Although details regarding the schedule for implementation of some of the elements of the MoU have yet to emerge, one notable breakthrough occurred in September 2022, when a joint fund was established to support Indonesian startups seeking to expand their operations into the Middle Eastern market.[33]One month later, the Saudi government launched the Umrah platform, known as Nusuk, in Jakarta.[34] The platform, which is available in Indonesian, serves to simplify arrival procedures for visitors who wish to travel for Umrah and various other new services such as visa facilities, permits, ordering processes and procedures along with Umrah packages. In November 2022, both sides agreed to cooperate on digital transformation, innovation, cybersecurity, and artificial intelligence in the field of energy.[35]

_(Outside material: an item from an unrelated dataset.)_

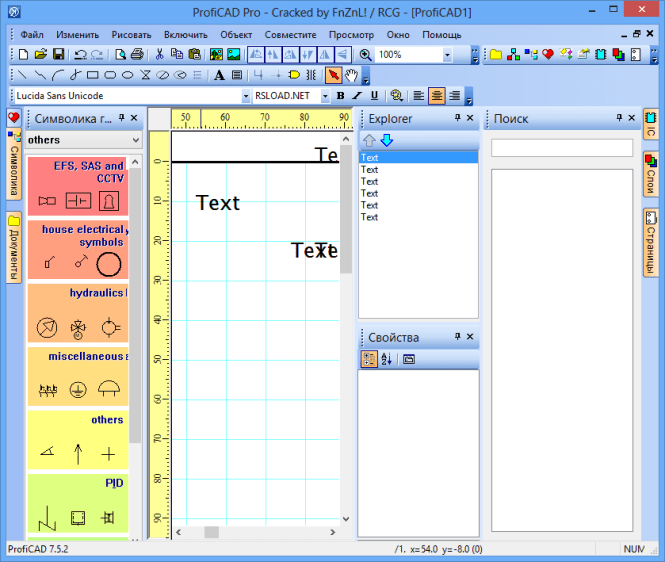The height and width of the screenshot is (562, 665).
Task: Toggle Bold text formatting
Action: click(340, 96)
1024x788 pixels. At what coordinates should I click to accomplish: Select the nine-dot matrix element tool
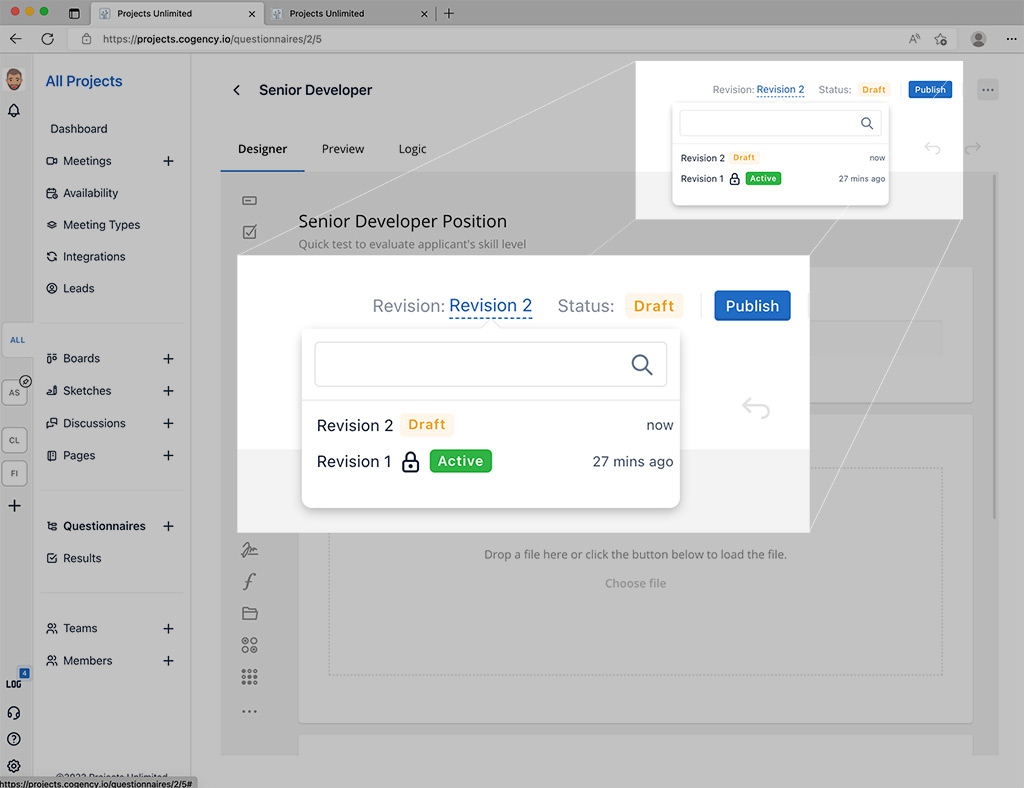coord(249,677)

Indonesia has also developed ties with Oman in the technological sector. In December 2020, for instance, Oman, represented by International Emerging Technology Company of Oman (ETCO)  and Indonesia, Awadah Group Indonesia, agreed to develop a linguistic platform using Augmented Reality & Artificial Intelligence.[36] Under the name Salam Tech, the partnership would launch a unique application and content designed for the global market, which would commence in Indonesia, followed by plans for expansion in Southeast Asia and beyond.[37] The initiative would allow the introduction of Omani-Arabic calligraphy and other works of art in digital form to Indonesian people. The agreement between ETCO and Awadah Group was followed by a commitment by Jakarta and Muscat in 2021 to support each other’s digital transformation.[38] In August 2022, an Indonesian company, Gravel, which creates a mobile app to help contractors find construction workers, was invited by the Omani government for a possible cooperation on creating similar application in Oman.[39]

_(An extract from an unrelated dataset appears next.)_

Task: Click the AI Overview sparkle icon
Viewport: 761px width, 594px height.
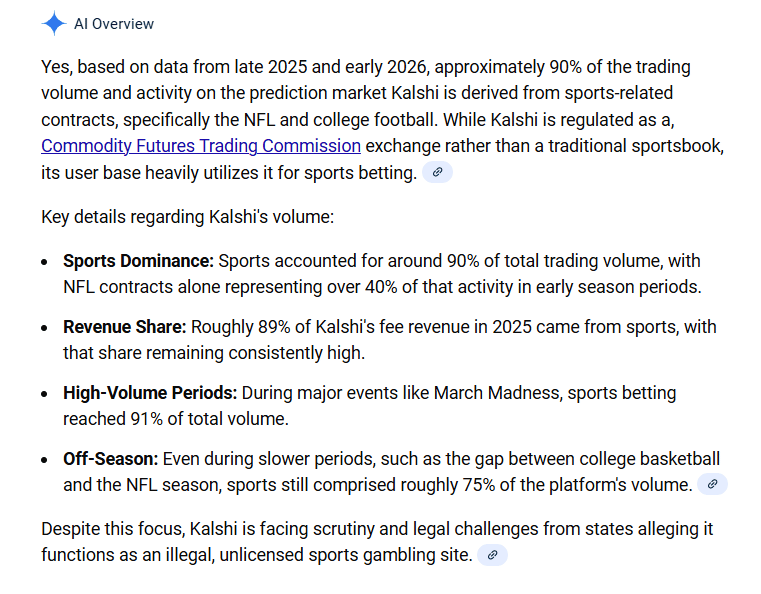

Indonesia and Kuwait have signed agreements in 2019 on research on digital technology for SMEs and e-commerce, as well as on data and technology.[40]Such frameworks could facilitate the digital ties between the two countries in the future. Although concrete initiatives have yet to materialize, the recent progress made in digital cooperation between Indonesia and the other Gulf States suggests that before too long Indonesia and Kuwait will find ways to collaborate in the digital and creative economy fields. 


As Indonesia is currently working to accelerate their digital transformation,[41] the country sees the GCC countries as prospective partners to achieve its goals. In recent years, the government in Jakarta has exerted efforts to improve access to technology and communications in some of its regions, especially poor areas and the eastern part of the country, which still lack technological infrastructure and digital connectivity. Indonesia has found a welcome reception to its outreach from the Gulf Arab countries.

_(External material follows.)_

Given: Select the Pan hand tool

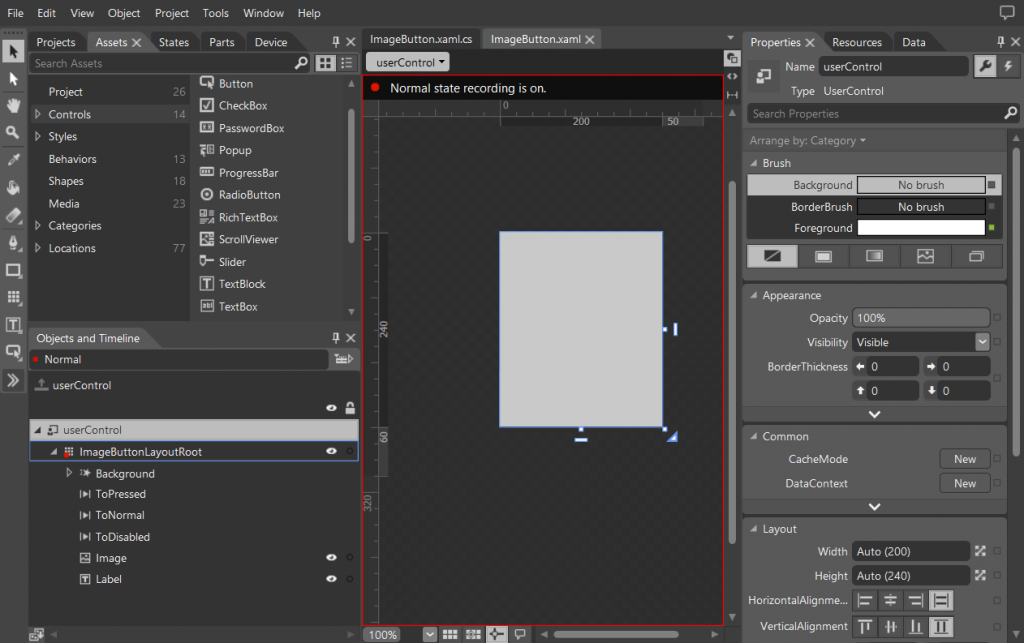Looking at the screenshot, I should (13, 105).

Yet the Gulf Arab states are not alone in seeking to increase their digital foothold in Indonesia. Other countries, notably China, have also been doing so.[42]Growing Chinese engagement in the digital space, though, raises some concerns, including the possibility of espionage and surveillance, as well as excessive dependency. In this context, the Gulf States could offer Indonesia the ability to move beyond its traditional technological partners while at the same time serving as a gateway for the GCC countries to expand their investments in the tech sector in the wider Southeast Asian region. All in all, it is likely that technological cooperation between Indonesia and the GCC countries will continue to evolve.